Hi @gabrielfgmzk
In real‑world AEM projects you generally should not use foundation-toggleable-control for dialog show/hide. It's low‑level Granite vocabulary; when you wire it yourself you easily interfere with the component's built‑in behavior (e.g. checkbox click handling), which is why your checkbox stops working once you attach that class and your own listener.
For Touch UI dialogs in AEM 6.5/Cloud Service, the recommended and battle‑tested patterns are:
- Use the standard cq-dialog show/hide pattern (no custom JS for simple cases)
- Add a CSS class on the controlling field, e.g.: granite:class="cq-dialog-dropdown-showhide" (or similar for a checkbox).

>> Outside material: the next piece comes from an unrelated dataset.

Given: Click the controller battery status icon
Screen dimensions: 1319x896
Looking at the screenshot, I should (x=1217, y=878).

- On the target fields, add e.g. granite:class="productType-showhide-target" and granite:data="{ 'showhidetargetvalue': 'desiredValue' }".

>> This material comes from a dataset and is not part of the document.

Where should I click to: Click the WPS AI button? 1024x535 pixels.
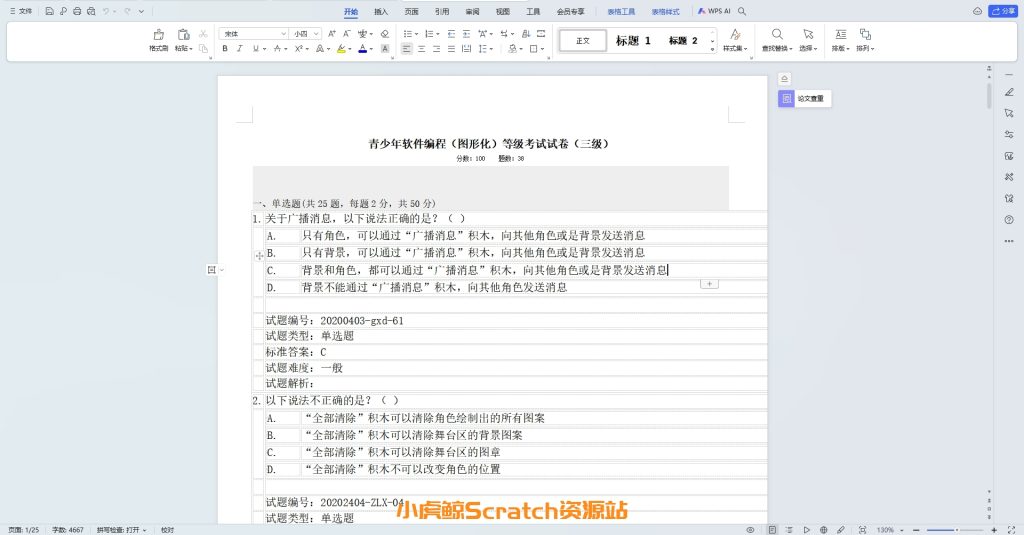point(714,11)
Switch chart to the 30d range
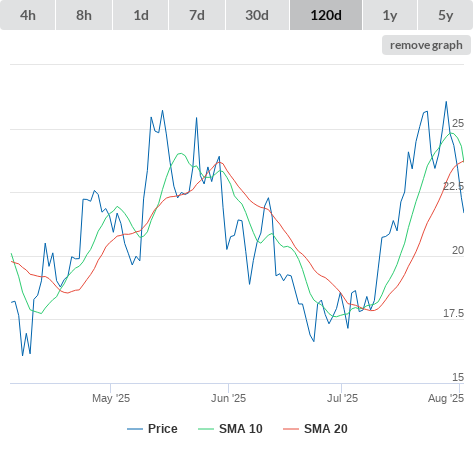The height and width of the screenshot is (455, 474). click(257, 15)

- AEM's authoring clientlibs then handle show/hide automatically.
- This is the pattern described in many internal shares and the blog you were pointed to, and is considered best practice.

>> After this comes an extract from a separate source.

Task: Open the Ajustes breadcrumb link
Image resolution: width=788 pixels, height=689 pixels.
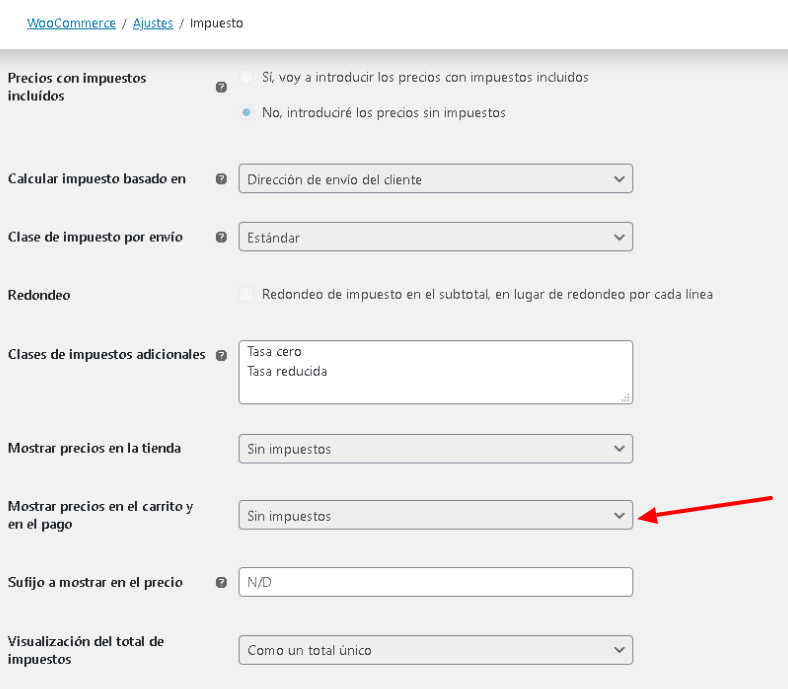Action: point(153,23)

- For anything more dynamic, listen to foundation-contentloaded and use lightweight JS
- Load a small dialog‑scoped clientlib via extraClientlibs on the dialog.
- On foundation-contentloaded, find your fields and attach Coral/Granite event listeners to control visibility.
- This follows Adobe's guidance for custom field behavior in dialogs and avoids hijacking core Granite events. See Handling Field Events and dialog clientlib guidance in Developing AEM Components and Creating a New Granite UI Field Component on Experience League for the recommended pattern:
- ACS AEM Commons show/hide utility
- For more complex conditional logic, many teams successfully use the ACS Commons show/hide widgets utility instead of hand‑rolled Granite events:
So your understanding of foundation-toggleable-control isn't "wrong", but in AEM dialogs it's not the idiomatic or recommended way. Prefer the cq-dialog showhide pattern or a small dialog clientlib on foundation-contentloaded, and the checkbox's default behavior will remain intact.